Question

Help

Answer 1

Its a derivation from momentum changes in a system of variable mass..my Question is that why a sign of velocity of big mass relative to small mass is changed in 2nd step..

Answer 2

@mathmate

Answer 3

@shamim

Answer 4

@IrishBoy123

Answer 5

can hardly read it but they also switched U and V around to get relative velocity so i presume that it assists presentation

Answer 6

Yeah, it's very hard to read. Can you write it out using the drawing tool (the "draw" button below)?

Answer 7

No i am unable to use drawing tool because i am using tablet ..

Answer 8

clearly you are starting with \(\large \vec F = \frac{d}{dt}\vec p = \frac{d}{dt} (m \vec v)\) and running with that gives

\(\large m \frac{d \vec v} {dt} +\frac{dm}{dt} (\vec v - \vec u)\)

and then the switch to
\(\large m \frac{d \vec v} {dt} -\frac{dm}{dt} (\vec u - \vec v)\) where \( (\vec u - \vec v)\ = \vec v_{rel} \)
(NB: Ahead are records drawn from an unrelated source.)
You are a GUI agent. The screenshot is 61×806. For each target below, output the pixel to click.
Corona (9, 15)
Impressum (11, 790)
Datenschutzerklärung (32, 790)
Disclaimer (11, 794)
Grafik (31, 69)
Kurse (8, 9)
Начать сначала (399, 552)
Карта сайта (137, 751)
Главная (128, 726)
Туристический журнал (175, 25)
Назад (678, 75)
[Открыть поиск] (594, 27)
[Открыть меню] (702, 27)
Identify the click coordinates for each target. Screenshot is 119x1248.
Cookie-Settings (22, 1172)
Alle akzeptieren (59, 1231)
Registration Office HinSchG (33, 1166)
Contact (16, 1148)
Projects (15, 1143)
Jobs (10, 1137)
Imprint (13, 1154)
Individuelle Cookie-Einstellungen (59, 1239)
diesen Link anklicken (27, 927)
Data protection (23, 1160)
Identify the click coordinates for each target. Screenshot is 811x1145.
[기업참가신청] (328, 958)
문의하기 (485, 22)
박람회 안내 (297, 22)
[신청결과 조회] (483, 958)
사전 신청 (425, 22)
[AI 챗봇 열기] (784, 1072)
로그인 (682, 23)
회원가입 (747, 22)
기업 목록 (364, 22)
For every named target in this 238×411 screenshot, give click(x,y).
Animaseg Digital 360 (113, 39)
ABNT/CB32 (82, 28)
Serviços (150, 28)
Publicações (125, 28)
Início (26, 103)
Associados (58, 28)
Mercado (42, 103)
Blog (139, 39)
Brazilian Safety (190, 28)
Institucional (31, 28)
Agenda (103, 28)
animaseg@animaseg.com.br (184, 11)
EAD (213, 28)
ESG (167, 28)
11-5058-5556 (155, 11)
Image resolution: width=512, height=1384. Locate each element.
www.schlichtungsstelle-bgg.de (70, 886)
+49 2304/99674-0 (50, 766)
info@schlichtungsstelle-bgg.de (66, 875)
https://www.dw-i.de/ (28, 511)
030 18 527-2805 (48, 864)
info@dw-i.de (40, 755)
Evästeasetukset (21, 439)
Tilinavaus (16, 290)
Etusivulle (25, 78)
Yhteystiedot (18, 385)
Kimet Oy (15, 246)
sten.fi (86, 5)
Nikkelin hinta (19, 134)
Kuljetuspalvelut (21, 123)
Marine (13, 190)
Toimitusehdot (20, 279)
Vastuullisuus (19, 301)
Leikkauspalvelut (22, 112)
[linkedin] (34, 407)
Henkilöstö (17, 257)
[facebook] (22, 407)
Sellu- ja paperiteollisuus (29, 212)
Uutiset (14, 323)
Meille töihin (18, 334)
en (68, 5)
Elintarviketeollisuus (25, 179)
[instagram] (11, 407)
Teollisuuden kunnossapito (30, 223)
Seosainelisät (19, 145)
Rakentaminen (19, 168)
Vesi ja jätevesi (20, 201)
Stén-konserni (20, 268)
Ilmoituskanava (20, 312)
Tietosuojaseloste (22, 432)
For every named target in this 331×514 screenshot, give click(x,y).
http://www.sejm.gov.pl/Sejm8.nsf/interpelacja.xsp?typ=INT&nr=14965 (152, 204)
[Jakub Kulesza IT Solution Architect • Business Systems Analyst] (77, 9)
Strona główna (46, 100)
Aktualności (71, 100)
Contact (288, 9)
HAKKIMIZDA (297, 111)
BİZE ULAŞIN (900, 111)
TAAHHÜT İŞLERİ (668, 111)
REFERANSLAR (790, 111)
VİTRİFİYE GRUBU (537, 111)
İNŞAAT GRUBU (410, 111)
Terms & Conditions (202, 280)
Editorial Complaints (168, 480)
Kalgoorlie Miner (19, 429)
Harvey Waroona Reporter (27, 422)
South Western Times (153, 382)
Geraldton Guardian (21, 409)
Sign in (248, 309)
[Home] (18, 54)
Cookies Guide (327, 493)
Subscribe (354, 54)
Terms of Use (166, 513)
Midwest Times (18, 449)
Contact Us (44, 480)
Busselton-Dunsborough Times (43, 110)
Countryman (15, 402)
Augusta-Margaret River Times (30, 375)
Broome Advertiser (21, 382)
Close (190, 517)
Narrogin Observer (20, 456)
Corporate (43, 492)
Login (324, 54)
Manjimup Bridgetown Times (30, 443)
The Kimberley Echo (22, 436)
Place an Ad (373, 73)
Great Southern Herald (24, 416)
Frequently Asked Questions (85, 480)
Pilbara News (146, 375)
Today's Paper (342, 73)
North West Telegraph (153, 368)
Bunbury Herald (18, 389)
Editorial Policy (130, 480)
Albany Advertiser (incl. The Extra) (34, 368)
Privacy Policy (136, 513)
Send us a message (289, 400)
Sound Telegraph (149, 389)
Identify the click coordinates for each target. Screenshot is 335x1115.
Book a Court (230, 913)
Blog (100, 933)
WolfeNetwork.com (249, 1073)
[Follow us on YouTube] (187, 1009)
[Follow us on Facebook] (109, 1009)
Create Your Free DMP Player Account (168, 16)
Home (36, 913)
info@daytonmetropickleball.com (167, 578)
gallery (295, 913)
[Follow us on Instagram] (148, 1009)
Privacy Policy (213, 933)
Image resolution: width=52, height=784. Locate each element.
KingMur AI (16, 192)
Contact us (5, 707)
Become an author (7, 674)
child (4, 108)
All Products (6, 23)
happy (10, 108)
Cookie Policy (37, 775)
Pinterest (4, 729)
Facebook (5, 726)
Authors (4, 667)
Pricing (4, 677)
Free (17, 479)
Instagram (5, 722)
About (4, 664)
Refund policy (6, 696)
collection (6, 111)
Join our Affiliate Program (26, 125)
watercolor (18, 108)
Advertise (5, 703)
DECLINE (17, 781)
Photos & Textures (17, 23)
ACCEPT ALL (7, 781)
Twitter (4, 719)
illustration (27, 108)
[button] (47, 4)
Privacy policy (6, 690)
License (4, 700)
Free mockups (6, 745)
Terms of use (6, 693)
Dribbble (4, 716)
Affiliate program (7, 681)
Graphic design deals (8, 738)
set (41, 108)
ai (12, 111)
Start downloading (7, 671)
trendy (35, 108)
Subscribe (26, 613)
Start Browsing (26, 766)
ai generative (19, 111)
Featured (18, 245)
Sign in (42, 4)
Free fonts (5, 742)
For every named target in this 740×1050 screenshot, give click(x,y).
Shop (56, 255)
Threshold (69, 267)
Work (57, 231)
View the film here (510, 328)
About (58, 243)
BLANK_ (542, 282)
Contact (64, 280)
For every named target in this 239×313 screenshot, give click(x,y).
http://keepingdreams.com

all looks very OM except we do not actually know what you are modelling!

eg what is \(\vec u\) ?

Answer 9

"very OM" = very OK

Answer 10

U is velocity of big mass where v is the velocity of ejected mass

Answer 11

I think u r right tht signs doesnt mean.. this iw due to relativity..

Answer 12

since the subsequent identity, has been used:
\[\Large {\mathbf{v}} - {\mathbf{u}} = - \left( {{\mathbf{u}} - {\mathbf{v}}} \right)\]

Answer 13

Okay thanks to all for helping me.. :)